The role of nitric oxide in the control of protein secretion in the submandibular gland of the cat.

Submandibular salivary responses to stimulation of the parasympathetic chorda lingual innervation have been investigated in anaesthetized cats in the presence and absence of N omega-arginine-L-methyl ester (L-NAME) to block the synthesis of nitric oxide. Stimulation either at 2 Hz continuously or at 20 Hz for 1 s at 10 s intervals produced an abrupt fall in submandibular vascular resistance and initiated a flow of submandibular saliva. Neither of these responses differed significantly from the other but the output of protein was significantly potentiated (P < 0.05) when the high-frequency intermittent pattern of stimulation was employed. This potentiation of protein output was abolished in the presence of L-NAME, when the output of protein from the gland was closely similar, whichever pattern of stimulation was employed. Additional administration of atropine completely blocked all submandibular responses to parasympathetic stimulation showing that, in the presence of L-NAME, each response was due to release of acetylcholine acting on muscarinic receptors.
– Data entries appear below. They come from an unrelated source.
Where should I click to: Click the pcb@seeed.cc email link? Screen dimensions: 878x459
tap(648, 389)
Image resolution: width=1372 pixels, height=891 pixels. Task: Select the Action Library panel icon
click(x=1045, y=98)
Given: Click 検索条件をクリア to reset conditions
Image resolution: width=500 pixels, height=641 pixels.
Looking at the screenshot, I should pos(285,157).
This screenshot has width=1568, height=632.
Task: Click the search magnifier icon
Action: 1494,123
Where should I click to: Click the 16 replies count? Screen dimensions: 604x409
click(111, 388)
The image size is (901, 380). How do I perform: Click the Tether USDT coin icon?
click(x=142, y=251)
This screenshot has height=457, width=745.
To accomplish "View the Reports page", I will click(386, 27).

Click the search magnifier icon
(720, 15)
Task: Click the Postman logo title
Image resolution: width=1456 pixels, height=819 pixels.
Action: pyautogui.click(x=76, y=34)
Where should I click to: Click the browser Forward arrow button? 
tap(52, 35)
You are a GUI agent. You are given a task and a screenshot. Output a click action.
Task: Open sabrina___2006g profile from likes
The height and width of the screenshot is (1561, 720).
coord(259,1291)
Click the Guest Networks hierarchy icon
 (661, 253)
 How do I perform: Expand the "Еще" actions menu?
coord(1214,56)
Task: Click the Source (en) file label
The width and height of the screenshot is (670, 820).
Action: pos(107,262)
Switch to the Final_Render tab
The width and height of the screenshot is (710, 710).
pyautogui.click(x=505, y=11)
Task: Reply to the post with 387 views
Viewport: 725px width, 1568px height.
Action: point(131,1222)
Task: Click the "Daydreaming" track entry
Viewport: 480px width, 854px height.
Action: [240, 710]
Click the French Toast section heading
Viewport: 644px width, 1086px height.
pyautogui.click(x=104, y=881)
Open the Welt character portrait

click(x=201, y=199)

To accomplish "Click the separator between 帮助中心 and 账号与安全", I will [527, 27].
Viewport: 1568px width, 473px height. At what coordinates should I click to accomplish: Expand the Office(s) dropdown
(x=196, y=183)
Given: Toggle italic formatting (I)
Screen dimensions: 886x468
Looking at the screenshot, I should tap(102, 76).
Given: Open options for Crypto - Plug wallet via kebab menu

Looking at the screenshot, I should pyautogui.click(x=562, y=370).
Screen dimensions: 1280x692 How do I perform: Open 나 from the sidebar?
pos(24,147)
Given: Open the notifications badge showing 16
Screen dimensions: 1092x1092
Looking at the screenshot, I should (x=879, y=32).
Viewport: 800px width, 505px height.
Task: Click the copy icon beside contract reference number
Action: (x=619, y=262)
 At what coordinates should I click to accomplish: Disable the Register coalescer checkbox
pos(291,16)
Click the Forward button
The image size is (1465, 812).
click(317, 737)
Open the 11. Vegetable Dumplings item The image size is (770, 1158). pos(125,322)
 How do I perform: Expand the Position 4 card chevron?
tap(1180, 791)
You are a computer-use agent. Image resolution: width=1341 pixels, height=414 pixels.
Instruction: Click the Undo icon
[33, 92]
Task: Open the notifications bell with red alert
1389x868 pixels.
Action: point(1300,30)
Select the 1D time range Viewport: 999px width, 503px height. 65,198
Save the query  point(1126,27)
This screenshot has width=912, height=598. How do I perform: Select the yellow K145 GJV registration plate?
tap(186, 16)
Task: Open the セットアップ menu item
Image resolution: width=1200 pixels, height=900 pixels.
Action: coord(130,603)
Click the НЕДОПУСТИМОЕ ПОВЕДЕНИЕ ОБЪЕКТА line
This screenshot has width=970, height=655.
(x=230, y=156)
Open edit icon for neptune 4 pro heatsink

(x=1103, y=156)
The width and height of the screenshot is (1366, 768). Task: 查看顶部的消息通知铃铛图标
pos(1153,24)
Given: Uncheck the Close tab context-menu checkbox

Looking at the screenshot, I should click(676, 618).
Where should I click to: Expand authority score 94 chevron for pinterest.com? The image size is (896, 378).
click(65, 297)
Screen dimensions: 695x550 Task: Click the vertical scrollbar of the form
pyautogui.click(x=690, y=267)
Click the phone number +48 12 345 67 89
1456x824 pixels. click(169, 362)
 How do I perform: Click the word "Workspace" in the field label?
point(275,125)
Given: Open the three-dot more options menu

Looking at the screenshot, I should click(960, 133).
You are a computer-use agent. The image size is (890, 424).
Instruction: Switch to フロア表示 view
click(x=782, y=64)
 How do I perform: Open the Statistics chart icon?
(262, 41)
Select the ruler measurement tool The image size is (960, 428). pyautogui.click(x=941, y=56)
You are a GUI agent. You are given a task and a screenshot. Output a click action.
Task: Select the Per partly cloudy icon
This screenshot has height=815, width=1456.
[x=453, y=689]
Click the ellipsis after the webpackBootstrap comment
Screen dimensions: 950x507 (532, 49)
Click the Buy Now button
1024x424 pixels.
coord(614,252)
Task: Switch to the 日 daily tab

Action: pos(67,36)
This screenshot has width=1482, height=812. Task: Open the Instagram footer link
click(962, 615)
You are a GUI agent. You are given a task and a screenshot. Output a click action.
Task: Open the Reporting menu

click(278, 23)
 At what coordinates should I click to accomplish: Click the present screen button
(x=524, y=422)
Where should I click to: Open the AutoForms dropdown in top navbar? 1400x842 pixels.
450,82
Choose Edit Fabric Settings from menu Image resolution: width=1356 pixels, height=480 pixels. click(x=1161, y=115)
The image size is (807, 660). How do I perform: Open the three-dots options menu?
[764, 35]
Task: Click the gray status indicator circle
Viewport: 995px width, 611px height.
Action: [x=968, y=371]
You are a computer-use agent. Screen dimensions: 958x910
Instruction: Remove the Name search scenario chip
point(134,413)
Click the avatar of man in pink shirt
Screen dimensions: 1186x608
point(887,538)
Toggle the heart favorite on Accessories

The intermittent pattern of chorda lingual nerve stimulation produced a significant rise in the output of vasoactive intestinal peptide (VIP) from the gland (P < 0.01) and this response was significantly reduced following administration of L-NAME (P < 0.05). The results are consistent with the contention that stimulation of the parasympathetic innervation in bursts, which increases the amount of VIP released from the postganglionic nerve terminals, enhances the output of protein in submandibular saliva in the cat. The mechanism involves nitric oxide (NO), which may act, at least in part, presynaptically by modulating VIP release.